- _Activity_
All of the data that appears below is to be given again precisely as written.

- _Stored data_
[Start of section]

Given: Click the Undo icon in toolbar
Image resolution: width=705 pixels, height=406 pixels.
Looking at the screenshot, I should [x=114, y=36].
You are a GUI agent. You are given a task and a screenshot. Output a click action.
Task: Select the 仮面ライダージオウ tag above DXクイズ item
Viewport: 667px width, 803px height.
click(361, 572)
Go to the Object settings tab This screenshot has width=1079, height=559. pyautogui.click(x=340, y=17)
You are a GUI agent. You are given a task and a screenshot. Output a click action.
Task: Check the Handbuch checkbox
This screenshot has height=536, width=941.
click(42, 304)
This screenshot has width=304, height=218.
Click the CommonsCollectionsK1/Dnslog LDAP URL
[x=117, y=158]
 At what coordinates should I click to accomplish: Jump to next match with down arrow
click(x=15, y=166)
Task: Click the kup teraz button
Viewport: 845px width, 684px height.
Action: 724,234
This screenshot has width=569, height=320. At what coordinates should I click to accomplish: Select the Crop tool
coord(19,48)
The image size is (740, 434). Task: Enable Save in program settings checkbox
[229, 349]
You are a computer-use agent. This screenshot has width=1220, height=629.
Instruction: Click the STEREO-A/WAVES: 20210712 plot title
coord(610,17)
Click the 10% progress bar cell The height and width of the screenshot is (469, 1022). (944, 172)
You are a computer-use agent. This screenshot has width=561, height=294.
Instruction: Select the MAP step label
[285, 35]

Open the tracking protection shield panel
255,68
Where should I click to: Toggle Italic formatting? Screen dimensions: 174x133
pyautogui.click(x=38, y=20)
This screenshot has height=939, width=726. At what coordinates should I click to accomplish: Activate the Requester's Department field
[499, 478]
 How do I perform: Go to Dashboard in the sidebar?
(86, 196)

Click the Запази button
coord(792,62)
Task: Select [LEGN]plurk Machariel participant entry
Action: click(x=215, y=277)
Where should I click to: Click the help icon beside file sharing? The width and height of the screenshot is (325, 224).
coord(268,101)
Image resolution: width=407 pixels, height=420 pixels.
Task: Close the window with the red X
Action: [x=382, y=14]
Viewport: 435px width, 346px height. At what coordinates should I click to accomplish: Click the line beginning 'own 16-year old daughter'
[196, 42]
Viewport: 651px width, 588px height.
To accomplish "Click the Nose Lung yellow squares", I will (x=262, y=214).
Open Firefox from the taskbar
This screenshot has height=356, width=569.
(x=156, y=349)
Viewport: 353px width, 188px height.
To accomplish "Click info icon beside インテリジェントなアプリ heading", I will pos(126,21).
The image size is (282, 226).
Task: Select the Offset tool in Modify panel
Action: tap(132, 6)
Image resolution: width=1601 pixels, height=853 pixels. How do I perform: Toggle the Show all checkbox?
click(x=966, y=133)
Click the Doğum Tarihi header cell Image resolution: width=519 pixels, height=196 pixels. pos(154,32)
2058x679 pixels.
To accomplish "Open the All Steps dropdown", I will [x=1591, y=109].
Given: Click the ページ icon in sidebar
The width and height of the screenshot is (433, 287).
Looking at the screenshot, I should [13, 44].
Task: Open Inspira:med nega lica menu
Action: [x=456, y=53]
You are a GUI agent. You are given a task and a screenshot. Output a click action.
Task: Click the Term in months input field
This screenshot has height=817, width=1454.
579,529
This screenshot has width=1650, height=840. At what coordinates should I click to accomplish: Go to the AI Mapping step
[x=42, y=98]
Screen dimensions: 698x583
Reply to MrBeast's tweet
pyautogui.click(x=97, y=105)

[End of section]

- _Result for this exercise_
Given: Click the Undo icon in toolbar
Image resolution: width=705 pixels, height=406 pixels.
Looking at the screenshot, I should [x=114, y=36].
You are a GUI agent. You are given a task and a screenshot. Output a click action.
Task: Select the 仮面ライダージオウ tag above DXクイズ item
Viewport: 667px width, 803px height.
click(361, 572)
Go to the Object settings tab This screenshot has width=1079, height=559. pyautogui.click(x=340, y=17)
You are a GUI agent. You are given a task and a screenshot. Output a click action.
Task: Check the Handbuch checkbox
This screenshot has height=536, width=941.
click(42, 304)
This screenshot has width=304, height=218.
Click the CommonsCollectionsK1/Dnslog LDAP URL
[x=117, y=158]
 At what coordinates should I click to accomplish: Jump to next match with down arrow
click(x=15, y=166)
Task: Click the kup teraz button
Viewport: 845px width, 684px height.
Action: 724,234
This screenshot has width=569, height=320. At what coordinates should I click to accomplish: Select the Crop tool
coord(19,48)
The image size is (740, 434). Task: Enable Save in program settings checkbox
[229, 349]
You are a computer-use agent. This screenshot has width=1220, height=629.
Instruction: Click the STEREO-A/WAVES: 20210712 plot title
coord(610,17)
Click the 10% progress bar cell The height and width of the screenshot is (469, 1022). (944, 172)
You are a computer-use agent. This screenshot has width=561, height=294.
Instruction: Select the MAP step label
[285, 35]

Open the tracking protection shield panel
255,68
Where should I click to: Toggle Italic formatting? Screen dimensions: 174x133
pyautogui.click(x=38, y=20)
This screenshot has height=939, width=726. At what coordinates should I click to accomplish: Activate the Requester's Department field
[499, 478]
 How do I perform: Go to Dashboard in the sidebar?
(86, 196)

Click the Запази button
coord(792,62)
Task: Select [LEGN]plurk Machariel participant entry
Action: click(x=215, y=277)
Where should I click to: Click the help icon beside file sharing? The width and height of the screenshot is (325, 224).
coord(268,101)
Image resolution: width=407 pixels, height=420 pixels.
Task: Close the window with the red X
Action: [x=382, y=14]
Viewport: 435px width, 346px height. At what coordinates should I click to accomplish: Click the line beginning 'own 16-year old daughter'
[196, 42]
Viewport: 651px width, 588px height.
To accomplish "Click the Nose Lung yellow squares", I will (x=262, y=214).
Open Firefox from the taskbar
This screenshot has height=356, width=569.
(x=156, y=349)
Viewport: 353px width, 188px height.
To accomplish "Click info icon beside インテリジェントなアプリ heading", I will pos(126,21).
The image size is (282, 226).
Task: Select the Offset tool in Modify panel
Action: tap(132, 6)
Image resolution: width=1601 pixels, height=853 pixels. How do I perform: Toggle the Show all checkbox?
click(x=966, y=133)
Click the Doğum Tarihi header cell Image resolution: width=519 pixels, height=196 pixels. pos(154,32)
2058x679 pixels.
To accomplish "Open the All Steps dropdown", I will [x=1591, y=109].
Given: Click the ページ icon in sidebar
The width and height of the screenshot is (433, 287).
Looking at the screenshot, I should [13, 44].
Task: Open Inspira:med nega lica menu
Action: [x=456, y=53]
You are a GUI agent. You are given a task and a screenshot. Output a click action.
Task: Click the Term in months input field
This screenshot has height=817, width=1454.
579,529
This screenshot has width=1650, height=840. At what coordinates should I click to accomplish: Go to the AI Mapping step
[x=42, y=98]
Screen dimensions: 698x583
Reply to MrBeast's tweet
pyautogui.click(x=97, y=105)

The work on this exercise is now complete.